En mis primeros años, ese mundo mío (único y cerrado, donde las ideas eran formas, los colores tenían una diferente temperatura y los comentarios y juicios se dividían como las fichas de mis damas, que yo trataba de creer que eran familias que se odiaban o se amaban y que movía entre el blanco y el negro; amontonaba en dos torres distantes, una blanca y otra negra; guardaba en diferentes cajas, en una las blancas y en otras las negras; jugaban desde dos líneas separadas, la blanca y la negra; hasta que supe que siempre las guardaba confundidas, que eran fichas iguales y solo variaban de personalidad en mi intención, tocándose, en la realidad, las unas con las otras en un montón blanco y negro), tenía el alto de las patas de los sillones de la casa de campo de mi abuela, y mi gran alegría era tocar el cielo que me proporcionaban las cubiertas de las mesas y los respaldos cóncavos de algún sofá. Durante el verano, el espacio de mis manos se agrandaba a los arbustos del jardín, hacia donde era fácil arrastrarme pasando inadvertida entre los pies de los mayores, hasta llegar a protegerme en las cuevas naturales que hacían para mí las ramas y las hojas.

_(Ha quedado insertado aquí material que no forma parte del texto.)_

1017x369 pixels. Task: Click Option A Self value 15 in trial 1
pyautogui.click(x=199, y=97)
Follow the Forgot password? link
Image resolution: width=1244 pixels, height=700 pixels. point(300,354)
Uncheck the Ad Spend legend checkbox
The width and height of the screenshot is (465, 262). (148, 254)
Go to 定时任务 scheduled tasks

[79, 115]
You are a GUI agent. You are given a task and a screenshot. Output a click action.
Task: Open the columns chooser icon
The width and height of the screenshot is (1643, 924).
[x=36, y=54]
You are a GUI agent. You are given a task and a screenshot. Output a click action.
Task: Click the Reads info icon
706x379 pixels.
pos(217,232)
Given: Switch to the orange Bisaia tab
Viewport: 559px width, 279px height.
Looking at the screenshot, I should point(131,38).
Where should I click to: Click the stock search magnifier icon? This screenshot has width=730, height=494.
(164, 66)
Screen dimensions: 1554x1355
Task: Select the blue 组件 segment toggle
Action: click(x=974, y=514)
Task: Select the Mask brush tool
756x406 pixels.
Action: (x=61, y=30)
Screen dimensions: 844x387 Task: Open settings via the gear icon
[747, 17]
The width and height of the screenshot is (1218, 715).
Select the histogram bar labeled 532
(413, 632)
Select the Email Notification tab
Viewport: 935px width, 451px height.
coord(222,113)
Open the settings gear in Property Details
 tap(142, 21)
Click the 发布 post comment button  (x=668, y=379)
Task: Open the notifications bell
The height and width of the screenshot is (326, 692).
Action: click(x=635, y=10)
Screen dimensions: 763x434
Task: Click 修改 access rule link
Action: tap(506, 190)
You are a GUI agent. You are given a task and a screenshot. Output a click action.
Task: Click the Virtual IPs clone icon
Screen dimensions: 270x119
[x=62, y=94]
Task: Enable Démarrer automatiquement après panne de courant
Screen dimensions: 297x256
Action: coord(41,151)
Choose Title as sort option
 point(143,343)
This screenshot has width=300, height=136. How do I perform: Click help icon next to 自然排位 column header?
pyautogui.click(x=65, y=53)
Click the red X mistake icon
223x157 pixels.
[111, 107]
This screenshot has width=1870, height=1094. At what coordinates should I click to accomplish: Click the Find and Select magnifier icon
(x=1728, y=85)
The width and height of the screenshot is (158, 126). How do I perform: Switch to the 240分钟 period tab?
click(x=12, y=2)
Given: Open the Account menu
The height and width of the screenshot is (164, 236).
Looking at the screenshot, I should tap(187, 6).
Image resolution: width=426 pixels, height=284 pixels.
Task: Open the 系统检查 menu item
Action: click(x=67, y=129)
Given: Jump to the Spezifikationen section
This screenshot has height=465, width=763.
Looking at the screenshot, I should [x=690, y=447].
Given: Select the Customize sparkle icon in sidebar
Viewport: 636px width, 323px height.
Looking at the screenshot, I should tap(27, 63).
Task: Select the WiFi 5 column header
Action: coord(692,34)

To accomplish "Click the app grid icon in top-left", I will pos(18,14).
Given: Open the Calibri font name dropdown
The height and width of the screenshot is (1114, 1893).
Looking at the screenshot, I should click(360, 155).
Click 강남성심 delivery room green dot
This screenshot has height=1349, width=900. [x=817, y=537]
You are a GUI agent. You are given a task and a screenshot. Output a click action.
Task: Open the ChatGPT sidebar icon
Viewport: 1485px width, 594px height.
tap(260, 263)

Porque yo era, soy también ahora, ciega.
Para los grandes fui casi inexistente o, más bien, mi existencia era próxima y permanente y me olvidaban con facilidad. Así, con los años, aceptada como parte del mobiliario o del paisaje y señalada como un ser inofensivo, adquirí ante mis primos y sus amigos cierto prestigio: podía llevarles cuentos prohibidos y chismes familiares que no se decían delante de los niños, comentarios sobre la vida y sus dramas no aptos para oídos menores que solo oía yo cuando los demás eran excluidos por orden de la abuela, que solía decir: “Ya, los niños, váyanse a jugar”.